───── TEXT SEGMENT

# Caltrain Pax Leap For Lives



## WhoozOn1st (Sep 18, 2012)

Terrified Caltrain passengers forced to jump out of way of train

"SOUTH SAN FRANCISCO -- Terrified Caltrain passengers who were legally crossing the tracks were forced to jump out of the way of a Baby Bullet to avoid disaster, leaving the commuter line scrambling for answers after one of the train operators tested positive for drug use.

"No one was hurt in the Aug. 24 incident, which was disclosed to this newspaper for the first time Friday. Caltrain says the 'very serious' near-accident was the first of its kind in the modern history of the popular commuter line and has led to major safety changes and left two engineers on leave."

"[Caltrain spokeswoman Jayme] Ackemann said officials disclosed the incident during last week's board meeting and to federal rail officials but had not reported it to the general public or media before confirming the details to this newspaper Friday. Caltrain typically publicizes fatalities on its tracks and other incidents that cause delays, but felt it wasn't necessary to advertise last month's near-accident because it did not disrupt operations and no one was injured, she said."


----------



## Bob Dylan (Sep 18, 2012)

Didn't think it was necesary to let the Public know because the Engineer was Stoned and Operations werent disrupted and No-one was Hurt or Killed?? :wacko: Good PR Guys! <_<


----------



## fairviewroad (Sep 18, 2012)

──────────
───── PROVIDED DATA

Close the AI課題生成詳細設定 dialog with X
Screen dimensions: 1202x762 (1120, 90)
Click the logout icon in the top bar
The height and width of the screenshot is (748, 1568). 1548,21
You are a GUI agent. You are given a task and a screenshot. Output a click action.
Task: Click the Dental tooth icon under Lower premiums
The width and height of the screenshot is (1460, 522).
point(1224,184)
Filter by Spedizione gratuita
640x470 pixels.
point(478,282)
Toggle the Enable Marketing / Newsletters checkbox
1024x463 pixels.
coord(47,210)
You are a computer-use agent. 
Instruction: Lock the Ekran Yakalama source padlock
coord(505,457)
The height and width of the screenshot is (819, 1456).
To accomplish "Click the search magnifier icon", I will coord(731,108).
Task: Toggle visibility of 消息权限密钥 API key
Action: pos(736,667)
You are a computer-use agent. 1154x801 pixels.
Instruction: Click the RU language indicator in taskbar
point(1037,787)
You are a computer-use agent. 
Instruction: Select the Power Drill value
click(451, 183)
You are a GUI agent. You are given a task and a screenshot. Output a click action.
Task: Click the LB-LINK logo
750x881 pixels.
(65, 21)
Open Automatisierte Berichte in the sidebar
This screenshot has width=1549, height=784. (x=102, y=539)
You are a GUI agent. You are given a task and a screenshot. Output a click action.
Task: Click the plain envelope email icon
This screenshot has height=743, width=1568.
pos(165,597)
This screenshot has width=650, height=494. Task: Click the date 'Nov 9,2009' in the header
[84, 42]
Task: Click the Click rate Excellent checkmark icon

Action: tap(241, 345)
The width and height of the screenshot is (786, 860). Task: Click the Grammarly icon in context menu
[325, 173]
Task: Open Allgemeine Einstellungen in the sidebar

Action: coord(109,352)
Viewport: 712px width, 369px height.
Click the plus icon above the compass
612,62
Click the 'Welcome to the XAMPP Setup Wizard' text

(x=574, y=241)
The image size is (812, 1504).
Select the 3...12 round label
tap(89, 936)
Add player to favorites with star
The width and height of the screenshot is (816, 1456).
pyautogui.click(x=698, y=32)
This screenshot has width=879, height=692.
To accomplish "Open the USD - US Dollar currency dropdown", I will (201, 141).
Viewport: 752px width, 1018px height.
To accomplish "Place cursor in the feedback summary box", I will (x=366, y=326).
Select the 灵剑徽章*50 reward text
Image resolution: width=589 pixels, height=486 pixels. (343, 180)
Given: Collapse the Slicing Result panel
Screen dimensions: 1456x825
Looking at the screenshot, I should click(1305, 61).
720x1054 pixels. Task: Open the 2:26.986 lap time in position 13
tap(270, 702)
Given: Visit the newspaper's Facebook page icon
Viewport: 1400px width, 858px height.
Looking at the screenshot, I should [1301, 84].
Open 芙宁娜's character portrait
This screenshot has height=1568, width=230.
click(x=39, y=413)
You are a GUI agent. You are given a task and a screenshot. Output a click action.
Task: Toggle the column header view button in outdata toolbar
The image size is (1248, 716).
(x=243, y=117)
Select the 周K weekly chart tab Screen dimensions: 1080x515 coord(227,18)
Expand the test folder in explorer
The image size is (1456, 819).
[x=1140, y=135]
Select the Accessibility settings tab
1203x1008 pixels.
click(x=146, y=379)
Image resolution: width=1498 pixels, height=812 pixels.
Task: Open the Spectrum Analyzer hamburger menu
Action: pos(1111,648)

──────────

◆ **GOAL 1**:
In the Caltrain forum thread, on what date did the near-accident take place?
◆ **GOAL 2**:
Give everything in the records from the line containing "720x1054 pixels. Task: Open" down to the line containing "click(x=39, y=413)" as a Markdown table with the columns Row and Line, leaving out blank lines.

◆ **WORKED SOLUTION 1**:
Aug. 24

◆ **WORKED SOLUTION 2**:
| Row | Line |
|---|---|
| 1 | 720x1054 pixels. Task: Open the 2:26.986 lap time in position 13 |
| 2 | tap(270, 702) |
| 3 | Given: Visit the newspaper's Facebook page icon |
| 4 | Viewport: 1400px width, 858px height. |
| 5 | Looking at the screenshot, I should [1301, 84]. |
| 6 | Open 芙宁娜's character portrait |
| 7 | This screenshot has height=1568, width=230. |
| 8 | click(x=39, y=413) |